Par un arrêt du 19 décembre 2024 n° 490952, le Conseil d’Etat est venu préciser de manière très claire la portée de l’obligation de notification du droit de garder le silence et dans le même temps il a vidé le droit consacré par le Conseil constitutionnel d’une grande part de sa substance :
« 3. Ces exigences impliquent qu'une personne faisant l'objet d'une procédure disciplinaire ne puisse être entendue sur les manquements qui lui sont reprochés sans qu'elle soit préalablement informée du droit qu'elle a de se taire. Il en va ainsi, même sans texte, lorsqu'elle est poursuivie devant une juridiction disciplinaire de l'ordre administratif. A ce titre, elle doit être avisée qu'elle dispose de ce droit tant lors de son audition au cours de l'instruction que lors de sa comparution devant la juridiction disciplinaire. En cas d'appel, la personne doit à nouveau recevoir cette information.
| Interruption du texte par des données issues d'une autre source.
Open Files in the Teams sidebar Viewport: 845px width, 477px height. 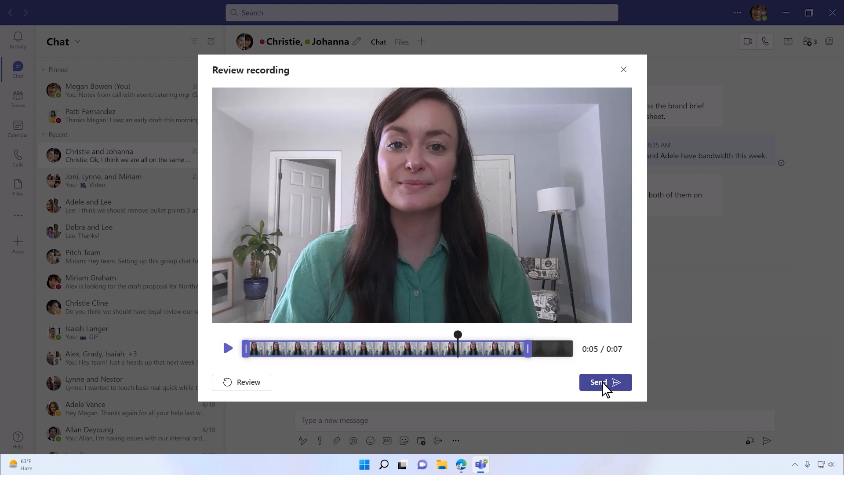[17, 187]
4. Il s'ensuit, d'une part, que la décision de la juridiction disciplinaire est entachée d'irrégularité si la personne poursuivie comparaît à l'audience sans avoir été au préalable informée du droit qu'elle a de se taire, sauf s'il est établi qu'elle n'y a pas tenu de propos susceptibles de lui préjudicier. D'autre part, pour retenir que la personne poursuivie a commis des manquements et lui infliger une sanction, la juridiction disciplinaire ne peut, sans méconnaître les exigences mentionnées aux points 2 et 3, se déterminer en se fondant sur les propos tenus par cette personne lors de son audition pendant l'instruction si elle n'avait pas été préalablement avisée du droit qu'elle avait de se taire à cette occasion ».
Ainsi, la notification du droit de garder le silence doit avoir été faite sous peine d’entacher la décision de la juridiction disciplinaire d’irrégularité, mais le Conseil d’Etat assortit toutefois ce principe d’une précision : l’absence de notification du droit de se taire n’est pas une cause d’annulation s’il est établi que pendant l’audience, l’agent poursuivi n’a pas tenu de propos susceptibles de lui porter préjudice".
Par cette décision, le Conseil d’Etat ramène un peu de pragmatisme en exigeant finalement qu’un vice de procédure n’entraîne l’annulation d’une décision que si le requérant peut prouver un préjudice. Ce faisant, il vient aussi « sauver » la plupart des procédures disciplinaires engagées juste avant la décision du Conseil constitutionnel.